What I am surprised about is that they did not raise the price above $99 with
the second top up (20,000 @ $99). Thus $99 must not be a below cost loss
leader. My guess is that they will offer as many $99 units as possible. Their
balancing act is to offer an unbounded number of units while maintaining the
air of exclusivity. Offer too many units at one time and people might thing
they are missing their sales target.

With this much hype and sales they should have decent leverage with
developers. I got the impression that a few developers they talked to were on
the fence. Their first update could be interesting.

Exciting times eh?

------
checoivan
Underpowered? I think not. Look at Nintendo DS: 67mhz Arm9. Who cares? Only
developers because it's a pain in the butt to program for the thing. Other
than that it delivers fun games and prints money(or so the meme says).

Quad core and an easy API seem like 1000x a better choice than a ps3 with 8
cores, a not so easy api, and a 10,000usd dev kit.
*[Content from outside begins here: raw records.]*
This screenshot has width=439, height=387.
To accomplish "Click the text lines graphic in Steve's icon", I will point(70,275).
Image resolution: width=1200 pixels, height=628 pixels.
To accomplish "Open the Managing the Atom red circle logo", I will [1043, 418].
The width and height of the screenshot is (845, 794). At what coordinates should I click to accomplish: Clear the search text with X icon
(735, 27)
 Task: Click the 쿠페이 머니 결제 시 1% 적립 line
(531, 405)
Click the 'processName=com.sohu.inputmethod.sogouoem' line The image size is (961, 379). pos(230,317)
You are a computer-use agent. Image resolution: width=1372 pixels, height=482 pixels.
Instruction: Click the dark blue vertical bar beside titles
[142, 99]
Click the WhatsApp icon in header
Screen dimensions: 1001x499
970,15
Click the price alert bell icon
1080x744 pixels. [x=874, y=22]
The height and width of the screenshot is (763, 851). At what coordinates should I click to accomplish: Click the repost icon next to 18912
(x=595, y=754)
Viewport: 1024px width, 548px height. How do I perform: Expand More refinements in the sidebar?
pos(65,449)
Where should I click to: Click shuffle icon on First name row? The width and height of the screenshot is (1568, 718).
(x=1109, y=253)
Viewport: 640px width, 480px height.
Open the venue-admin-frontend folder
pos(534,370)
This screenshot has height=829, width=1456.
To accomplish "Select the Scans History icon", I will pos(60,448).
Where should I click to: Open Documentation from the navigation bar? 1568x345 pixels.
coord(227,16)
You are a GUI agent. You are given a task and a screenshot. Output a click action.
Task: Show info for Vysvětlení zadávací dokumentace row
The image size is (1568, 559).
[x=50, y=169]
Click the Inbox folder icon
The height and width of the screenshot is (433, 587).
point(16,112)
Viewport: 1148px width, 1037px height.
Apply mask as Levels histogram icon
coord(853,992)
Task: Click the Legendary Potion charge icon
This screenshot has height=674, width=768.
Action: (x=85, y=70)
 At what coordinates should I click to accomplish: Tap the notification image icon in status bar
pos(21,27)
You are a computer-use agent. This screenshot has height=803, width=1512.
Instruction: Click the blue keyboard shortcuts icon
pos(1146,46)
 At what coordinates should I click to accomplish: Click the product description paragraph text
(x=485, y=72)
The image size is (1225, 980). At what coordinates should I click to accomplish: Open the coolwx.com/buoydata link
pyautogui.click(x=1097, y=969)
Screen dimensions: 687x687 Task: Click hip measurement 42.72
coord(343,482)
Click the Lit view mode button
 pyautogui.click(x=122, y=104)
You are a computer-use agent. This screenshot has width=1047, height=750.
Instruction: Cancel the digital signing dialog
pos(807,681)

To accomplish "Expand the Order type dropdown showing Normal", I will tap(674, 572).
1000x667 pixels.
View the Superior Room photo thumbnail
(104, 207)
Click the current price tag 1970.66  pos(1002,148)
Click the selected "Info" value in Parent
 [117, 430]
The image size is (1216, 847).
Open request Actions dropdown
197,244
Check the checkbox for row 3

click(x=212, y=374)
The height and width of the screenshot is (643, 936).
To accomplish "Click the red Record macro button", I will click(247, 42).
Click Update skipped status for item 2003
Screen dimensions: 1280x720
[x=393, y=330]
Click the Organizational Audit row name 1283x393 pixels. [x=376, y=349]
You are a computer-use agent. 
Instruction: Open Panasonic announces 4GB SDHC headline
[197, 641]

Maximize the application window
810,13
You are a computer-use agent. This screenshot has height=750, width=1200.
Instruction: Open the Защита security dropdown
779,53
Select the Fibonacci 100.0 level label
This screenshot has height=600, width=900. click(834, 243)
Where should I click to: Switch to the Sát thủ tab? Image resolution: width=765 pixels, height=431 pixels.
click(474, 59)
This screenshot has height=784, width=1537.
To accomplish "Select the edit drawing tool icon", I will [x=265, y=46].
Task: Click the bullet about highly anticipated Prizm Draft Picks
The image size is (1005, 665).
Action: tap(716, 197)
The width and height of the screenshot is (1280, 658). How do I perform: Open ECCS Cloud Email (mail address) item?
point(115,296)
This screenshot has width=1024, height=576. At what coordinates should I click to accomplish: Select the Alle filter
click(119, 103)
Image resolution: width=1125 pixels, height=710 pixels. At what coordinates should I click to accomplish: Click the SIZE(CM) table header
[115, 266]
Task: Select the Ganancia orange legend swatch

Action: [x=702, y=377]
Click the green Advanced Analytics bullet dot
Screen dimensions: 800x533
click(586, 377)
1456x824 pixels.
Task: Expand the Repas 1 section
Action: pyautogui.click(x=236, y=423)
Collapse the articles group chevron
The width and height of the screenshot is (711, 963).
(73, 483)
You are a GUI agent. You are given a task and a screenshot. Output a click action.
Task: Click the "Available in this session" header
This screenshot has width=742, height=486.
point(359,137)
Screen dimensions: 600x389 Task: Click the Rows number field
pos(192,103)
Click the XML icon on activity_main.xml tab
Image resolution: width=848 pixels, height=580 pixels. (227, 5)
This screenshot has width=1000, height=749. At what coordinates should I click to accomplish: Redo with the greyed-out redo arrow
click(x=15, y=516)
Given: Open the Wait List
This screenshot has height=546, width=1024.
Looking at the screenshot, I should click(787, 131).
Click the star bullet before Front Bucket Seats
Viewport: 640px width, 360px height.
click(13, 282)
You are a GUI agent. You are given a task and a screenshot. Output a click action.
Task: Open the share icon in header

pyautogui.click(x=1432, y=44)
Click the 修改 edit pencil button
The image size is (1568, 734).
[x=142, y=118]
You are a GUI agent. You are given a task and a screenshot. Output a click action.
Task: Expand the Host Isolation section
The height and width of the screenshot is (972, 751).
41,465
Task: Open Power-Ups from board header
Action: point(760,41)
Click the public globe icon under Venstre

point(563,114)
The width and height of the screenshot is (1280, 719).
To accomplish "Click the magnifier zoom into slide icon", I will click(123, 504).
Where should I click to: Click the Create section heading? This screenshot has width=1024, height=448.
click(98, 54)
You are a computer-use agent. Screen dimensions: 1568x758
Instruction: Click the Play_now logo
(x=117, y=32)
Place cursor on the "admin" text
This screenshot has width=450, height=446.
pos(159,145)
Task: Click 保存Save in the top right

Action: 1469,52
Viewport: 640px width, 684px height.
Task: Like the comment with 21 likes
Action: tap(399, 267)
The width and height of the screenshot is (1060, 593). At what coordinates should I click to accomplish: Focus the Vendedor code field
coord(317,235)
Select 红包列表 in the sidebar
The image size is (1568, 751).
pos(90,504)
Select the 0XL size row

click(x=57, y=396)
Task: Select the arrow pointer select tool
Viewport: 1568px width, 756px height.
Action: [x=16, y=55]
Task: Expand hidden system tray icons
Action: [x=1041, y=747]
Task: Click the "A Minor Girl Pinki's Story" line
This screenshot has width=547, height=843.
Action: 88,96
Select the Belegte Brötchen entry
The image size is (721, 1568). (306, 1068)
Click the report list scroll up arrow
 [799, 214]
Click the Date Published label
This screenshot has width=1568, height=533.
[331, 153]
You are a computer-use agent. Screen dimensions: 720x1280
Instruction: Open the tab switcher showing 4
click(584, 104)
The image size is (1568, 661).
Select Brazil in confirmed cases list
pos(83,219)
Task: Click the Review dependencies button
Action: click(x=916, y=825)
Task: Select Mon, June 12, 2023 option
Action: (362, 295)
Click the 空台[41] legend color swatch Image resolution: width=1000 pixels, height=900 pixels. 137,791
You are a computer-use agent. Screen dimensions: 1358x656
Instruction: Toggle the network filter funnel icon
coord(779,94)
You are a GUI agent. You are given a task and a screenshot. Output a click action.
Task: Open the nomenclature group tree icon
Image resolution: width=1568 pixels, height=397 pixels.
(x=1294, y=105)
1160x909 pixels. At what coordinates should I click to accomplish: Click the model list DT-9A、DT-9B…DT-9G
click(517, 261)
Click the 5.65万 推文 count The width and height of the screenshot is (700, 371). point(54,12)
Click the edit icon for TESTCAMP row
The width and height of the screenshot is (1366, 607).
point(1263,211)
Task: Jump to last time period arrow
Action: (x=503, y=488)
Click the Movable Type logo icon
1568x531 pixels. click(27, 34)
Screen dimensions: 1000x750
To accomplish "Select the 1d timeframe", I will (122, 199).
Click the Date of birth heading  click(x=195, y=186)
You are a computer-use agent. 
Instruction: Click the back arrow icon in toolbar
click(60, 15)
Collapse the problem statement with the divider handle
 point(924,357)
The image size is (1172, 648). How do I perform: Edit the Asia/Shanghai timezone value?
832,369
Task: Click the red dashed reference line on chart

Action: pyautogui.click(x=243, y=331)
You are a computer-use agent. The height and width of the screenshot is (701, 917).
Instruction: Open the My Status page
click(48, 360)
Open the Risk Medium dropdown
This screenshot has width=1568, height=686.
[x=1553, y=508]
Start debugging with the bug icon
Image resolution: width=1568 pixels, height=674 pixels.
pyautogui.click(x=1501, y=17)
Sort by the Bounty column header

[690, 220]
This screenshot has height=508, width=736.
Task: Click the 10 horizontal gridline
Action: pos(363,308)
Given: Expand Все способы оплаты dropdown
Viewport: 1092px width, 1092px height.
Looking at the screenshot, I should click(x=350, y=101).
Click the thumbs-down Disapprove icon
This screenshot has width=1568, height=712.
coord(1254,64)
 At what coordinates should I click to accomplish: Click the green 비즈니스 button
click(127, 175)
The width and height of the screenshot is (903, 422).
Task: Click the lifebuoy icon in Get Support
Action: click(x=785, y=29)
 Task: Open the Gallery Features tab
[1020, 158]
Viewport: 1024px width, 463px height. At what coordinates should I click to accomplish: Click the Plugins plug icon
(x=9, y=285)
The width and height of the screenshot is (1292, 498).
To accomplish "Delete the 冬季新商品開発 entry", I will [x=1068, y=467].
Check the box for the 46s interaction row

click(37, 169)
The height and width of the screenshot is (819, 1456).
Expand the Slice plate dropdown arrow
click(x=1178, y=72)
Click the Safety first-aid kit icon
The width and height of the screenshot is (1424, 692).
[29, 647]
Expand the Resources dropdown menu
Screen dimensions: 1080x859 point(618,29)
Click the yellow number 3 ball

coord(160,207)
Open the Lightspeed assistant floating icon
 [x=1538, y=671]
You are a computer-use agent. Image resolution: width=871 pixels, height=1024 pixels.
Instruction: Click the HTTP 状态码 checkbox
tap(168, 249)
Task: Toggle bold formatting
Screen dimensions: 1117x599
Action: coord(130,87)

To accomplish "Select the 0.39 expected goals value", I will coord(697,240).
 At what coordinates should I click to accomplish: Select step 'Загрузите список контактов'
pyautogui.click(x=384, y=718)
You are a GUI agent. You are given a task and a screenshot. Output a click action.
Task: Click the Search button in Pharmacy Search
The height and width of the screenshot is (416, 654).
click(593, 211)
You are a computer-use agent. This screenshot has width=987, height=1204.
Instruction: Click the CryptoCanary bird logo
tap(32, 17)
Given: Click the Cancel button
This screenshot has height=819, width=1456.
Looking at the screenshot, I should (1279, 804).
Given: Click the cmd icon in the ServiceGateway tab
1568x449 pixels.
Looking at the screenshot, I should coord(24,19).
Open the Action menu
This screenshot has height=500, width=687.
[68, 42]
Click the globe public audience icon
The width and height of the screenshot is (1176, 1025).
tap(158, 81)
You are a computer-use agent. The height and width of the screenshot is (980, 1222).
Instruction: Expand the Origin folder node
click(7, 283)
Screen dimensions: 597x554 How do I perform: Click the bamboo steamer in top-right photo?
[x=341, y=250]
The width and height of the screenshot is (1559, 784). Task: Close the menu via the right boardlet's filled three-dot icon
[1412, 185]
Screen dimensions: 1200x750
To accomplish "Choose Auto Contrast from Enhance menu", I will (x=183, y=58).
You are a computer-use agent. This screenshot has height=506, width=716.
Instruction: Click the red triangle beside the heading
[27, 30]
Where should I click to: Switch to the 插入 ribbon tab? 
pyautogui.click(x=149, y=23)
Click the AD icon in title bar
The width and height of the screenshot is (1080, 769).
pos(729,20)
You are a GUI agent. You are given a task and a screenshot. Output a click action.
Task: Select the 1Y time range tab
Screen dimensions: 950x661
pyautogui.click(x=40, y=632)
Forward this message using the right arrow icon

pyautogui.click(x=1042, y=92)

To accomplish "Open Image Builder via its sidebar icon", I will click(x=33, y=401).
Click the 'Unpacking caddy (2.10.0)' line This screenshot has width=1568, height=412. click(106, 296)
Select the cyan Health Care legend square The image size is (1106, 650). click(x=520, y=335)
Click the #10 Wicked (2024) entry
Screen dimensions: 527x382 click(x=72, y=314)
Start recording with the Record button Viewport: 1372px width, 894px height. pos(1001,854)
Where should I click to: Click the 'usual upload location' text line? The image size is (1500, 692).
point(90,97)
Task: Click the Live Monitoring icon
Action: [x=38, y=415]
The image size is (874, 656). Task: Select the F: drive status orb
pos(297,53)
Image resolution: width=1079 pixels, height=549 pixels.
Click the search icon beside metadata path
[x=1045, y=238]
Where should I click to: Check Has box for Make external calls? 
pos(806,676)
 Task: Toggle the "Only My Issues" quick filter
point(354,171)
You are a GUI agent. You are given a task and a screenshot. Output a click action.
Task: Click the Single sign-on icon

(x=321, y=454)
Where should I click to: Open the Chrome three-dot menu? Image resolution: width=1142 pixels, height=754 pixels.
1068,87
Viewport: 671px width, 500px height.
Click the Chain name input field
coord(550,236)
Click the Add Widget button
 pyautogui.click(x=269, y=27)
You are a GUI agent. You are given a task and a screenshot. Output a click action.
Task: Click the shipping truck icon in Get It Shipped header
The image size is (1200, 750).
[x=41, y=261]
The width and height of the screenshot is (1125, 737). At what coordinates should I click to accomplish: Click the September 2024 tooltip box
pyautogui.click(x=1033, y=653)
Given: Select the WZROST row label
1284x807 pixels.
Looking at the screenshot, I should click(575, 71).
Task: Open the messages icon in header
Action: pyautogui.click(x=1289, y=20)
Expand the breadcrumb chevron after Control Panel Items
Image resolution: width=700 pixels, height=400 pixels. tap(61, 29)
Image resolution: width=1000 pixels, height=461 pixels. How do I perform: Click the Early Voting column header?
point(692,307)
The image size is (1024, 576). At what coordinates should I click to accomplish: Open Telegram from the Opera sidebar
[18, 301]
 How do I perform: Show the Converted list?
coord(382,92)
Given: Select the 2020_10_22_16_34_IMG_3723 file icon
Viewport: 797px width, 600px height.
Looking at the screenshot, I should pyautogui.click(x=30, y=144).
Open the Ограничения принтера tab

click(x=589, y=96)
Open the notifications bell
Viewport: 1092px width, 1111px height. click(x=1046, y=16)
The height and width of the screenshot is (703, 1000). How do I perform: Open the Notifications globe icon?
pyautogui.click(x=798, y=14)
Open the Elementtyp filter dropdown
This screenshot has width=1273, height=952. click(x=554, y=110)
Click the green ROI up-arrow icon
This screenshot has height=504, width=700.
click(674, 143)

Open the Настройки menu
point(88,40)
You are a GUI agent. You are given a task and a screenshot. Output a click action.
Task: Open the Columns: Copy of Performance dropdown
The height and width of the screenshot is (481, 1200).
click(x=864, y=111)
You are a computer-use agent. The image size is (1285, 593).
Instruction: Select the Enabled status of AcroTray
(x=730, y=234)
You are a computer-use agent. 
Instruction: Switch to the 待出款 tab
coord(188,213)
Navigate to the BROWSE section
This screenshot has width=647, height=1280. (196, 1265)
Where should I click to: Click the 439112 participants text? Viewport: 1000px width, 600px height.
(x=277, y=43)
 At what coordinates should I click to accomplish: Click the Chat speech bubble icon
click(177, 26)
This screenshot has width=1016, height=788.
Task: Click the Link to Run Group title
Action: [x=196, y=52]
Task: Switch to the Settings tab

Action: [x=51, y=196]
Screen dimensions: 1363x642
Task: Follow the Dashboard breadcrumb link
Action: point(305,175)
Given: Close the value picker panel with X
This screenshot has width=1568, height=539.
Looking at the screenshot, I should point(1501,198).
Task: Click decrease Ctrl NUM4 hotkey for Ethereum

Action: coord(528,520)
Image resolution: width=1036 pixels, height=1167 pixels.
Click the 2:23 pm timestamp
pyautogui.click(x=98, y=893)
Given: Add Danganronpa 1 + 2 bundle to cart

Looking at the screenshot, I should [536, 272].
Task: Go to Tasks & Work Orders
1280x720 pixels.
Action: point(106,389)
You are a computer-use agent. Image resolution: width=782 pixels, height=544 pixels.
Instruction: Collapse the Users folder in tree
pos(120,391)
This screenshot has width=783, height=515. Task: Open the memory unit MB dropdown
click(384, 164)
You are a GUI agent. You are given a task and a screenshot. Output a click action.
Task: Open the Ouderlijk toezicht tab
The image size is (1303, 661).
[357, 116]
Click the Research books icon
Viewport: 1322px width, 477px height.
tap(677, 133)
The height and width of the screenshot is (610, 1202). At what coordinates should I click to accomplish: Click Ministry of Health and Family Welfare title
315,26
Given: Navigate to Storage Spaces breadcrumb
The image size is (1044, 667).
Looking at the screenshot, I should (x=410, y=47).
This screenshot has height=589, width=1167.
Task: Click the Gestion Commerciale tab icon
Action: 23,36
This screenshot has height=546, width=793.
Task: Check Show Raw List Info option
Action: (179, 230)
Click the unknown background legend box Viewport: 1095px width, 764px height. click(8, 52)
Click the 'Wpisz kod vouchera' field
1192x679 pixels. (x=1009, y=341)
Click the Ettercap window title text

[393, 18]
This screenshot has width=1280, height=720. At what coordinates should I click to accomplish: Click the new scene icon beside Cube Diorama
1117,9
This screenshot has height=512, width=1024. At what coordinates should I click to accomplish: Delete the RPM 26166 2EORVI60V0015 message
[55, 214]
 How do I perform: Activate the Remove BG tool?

Yes, graphics won't compete with the next gen games, but there's more to a
game than eye candy.

------
petercooper
I almost never give to fundraisers online but I've dropped several hundred on
this - that's how much I believe we sorely _need_ a popular, open, indie-
oriented gaming device that isn't a regular PC. (And before anyone scoffs,
remember Diaspora?)

Will OUYA be the one to pull it off? With some skin in the game I'm hoping so,
but the key thing to pick up from their copy is how strongly they're looking
for _validation_ rather than just money. So even if you think their
implementation is lame at the moment, if you believe in the _idea_ of an indie
console, I'd encourage you to give the $10 just to boost the backer count
(which I think is more important in the long run). And I'd encourage them to
add a lower donation tier for exactly this reason too..

------
AshleysBrain
Try refreshing the Kickstarter page a few times. Jumps up $100-500 each
refresh. Insane!

------
unimpressive
So I have a question (Because I'm genuinely curious and I'm not sure where to
go to get this information.):

What successful projects received kickstarter funding above 100K? I've seen
plenty of smaller successes, but I want to know if anyone who took one of
these _huge_ donation piles has delivered yet.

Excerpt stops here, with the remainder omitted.